Greek Mythology Wiki

Psykhe (Gr: Ψυχη), Latinized as Psyche, is the goddess of the soul and the wife of Eros.


She was originally a supremely beautiful princess who was so gorgeous that people would come from far away to see her.  People believed she was the next Aphrodite and began to come and worship Psykhe abandoning the temples left to the true goddess of beauty.

When Aphrodite learned her temples had been left barren because people had gone to worship some princess she desired revenge and called for that loathsome little seducer Eros to exact revenge telling him to "see that the girl is seized with consuming passion for the lowest possible specimen of humanity, for one who as the victim of fortune has lost status, inheritance and security, a man so disreputable that nowhere in the world can he find an equal in wretchedness."

According to some, Eros fell in love the instant he saw Psykhe while others claim he inadvertently pricked himself with one of his arrows.

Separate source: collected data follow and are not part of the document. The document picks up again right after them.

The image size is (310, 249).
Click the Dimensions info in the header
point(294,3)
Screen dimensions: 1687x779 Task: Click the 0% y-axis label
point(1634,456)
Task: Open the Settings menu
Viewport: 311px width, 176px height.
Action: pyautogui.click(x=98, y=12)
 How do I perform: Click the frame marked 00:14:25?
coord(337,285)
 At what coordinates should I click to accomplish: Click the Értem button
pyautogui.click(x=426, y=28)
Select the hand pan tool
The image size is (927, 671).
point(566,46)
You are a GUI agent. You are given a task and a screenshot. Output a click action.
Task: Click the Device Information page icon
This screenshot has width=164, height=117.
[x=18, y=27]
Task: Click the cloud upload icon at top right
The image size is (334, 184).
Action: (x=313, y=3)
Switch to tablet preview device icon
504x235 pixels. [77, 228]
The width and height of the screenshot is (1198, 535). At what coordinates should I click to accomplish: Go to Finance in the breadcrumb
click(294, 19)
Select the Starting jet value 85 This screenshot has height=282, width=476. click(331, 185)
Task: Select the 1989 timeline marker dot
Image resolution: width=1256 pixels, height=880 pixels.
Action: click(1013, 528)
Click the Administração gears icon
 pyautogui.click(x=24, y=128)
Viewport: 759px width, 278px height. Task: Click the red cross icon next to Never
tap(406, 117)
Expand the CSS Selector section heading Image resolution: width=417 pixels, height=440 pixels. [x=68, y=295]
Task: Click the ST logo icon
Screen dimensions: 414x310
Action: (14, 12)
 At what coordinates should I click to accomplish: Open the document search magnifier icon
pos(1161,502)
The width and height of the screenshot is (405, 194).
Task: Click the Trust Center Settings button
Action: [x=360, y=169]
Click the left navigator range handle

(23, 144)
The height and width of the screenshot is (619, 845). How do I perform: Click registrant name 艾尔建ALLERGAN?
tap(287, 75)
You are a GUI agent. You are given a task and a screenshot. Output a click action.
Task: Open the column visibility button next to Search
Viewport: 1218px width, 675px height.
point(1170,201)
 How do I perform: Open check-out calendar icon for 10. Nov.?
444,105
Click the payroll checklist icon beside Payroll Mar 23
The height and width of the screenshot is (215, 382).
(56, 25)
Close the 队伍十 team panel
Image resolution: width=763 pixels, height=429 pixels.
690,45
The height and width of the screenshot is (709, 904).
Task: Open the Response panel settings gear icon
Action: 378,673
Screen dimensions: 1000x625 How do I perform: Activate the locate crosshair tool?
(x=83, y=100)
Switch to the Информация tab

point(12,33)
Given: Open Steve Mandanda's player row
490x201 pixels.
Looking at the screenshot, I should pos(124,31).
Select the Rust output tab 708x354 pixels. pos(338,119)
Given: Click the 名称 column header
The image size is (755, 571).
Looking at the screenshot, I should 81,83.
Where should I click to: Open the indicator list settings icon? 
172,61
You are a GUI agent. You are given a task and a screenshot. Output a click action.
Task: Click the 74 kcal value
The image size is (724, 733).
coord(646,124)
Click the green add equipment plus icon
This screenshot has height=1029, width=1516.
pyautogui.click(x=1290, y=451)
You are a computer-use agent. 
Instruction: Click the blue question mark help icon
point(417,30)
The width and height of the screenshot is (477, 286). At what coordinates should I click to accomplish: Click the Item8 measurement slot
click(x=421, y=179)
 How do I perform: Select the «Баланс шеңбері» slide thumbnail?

Regardless of how, Eros decided not to follow through with his mother's orders.

All the while, though men continued to make pilgrimages to view Psykhe to see her beauty none sought her hand though marriages were arranged for Psykhe's less beautiful sisters.

Psykhe's father unsure of what to do sought advice from The Oracle of Delphi. The king was saddened when he was told to "Adorn this girl, O king, for wedlock dread, and set her on a lofty mountain-rock. Renounce all hope that one of mortal stock can be your son-in-law, for she shall wed a fierce, barbaric, snake-like monster. He, flitting on wings aloft, makes all things smart, plaguing each moving thing with torch and dart. Why, Zeus himself must fearful be. The other gods for him their terror show, and rivers shudder, and the dark realms below."

Despite great sorrow from her parents and others in the kingdom, Psykhe fearlessly went to the mountain top and stepped off, to be rescued by the Zepheros who carried Psykhe to a golden palace where she was bathed and fed by invisible servants. That night her husband Eros came and made love to her, though as day broke he was not there, he remained invisible during the day becoming visible only at night making love to her, when she could not see him. Soon Psykhe became pregnant.

Despite all the wealth, Psykhe became lonely having no one to spend time with so she begged her husband to bring her sisters to her, despite his warning that they would bring her downfall he consented.

All the while Psykhe's sisters had been endlessly searching for her and were surprised when the Zepheros carried them to a golden palace where there lost sister awaited them. The happiness soon turned to jealousy upon seeing their sister's riches and the deduction (which Psykhe had not yet made) that her husband was a god. After they had bathed, eaten a good meal and spoke of affairs including inquiring about the identity of her husband (which Psykhe avoided) Psykhe filled her sisters arms with riches and called upon the Zephyros to carry them home.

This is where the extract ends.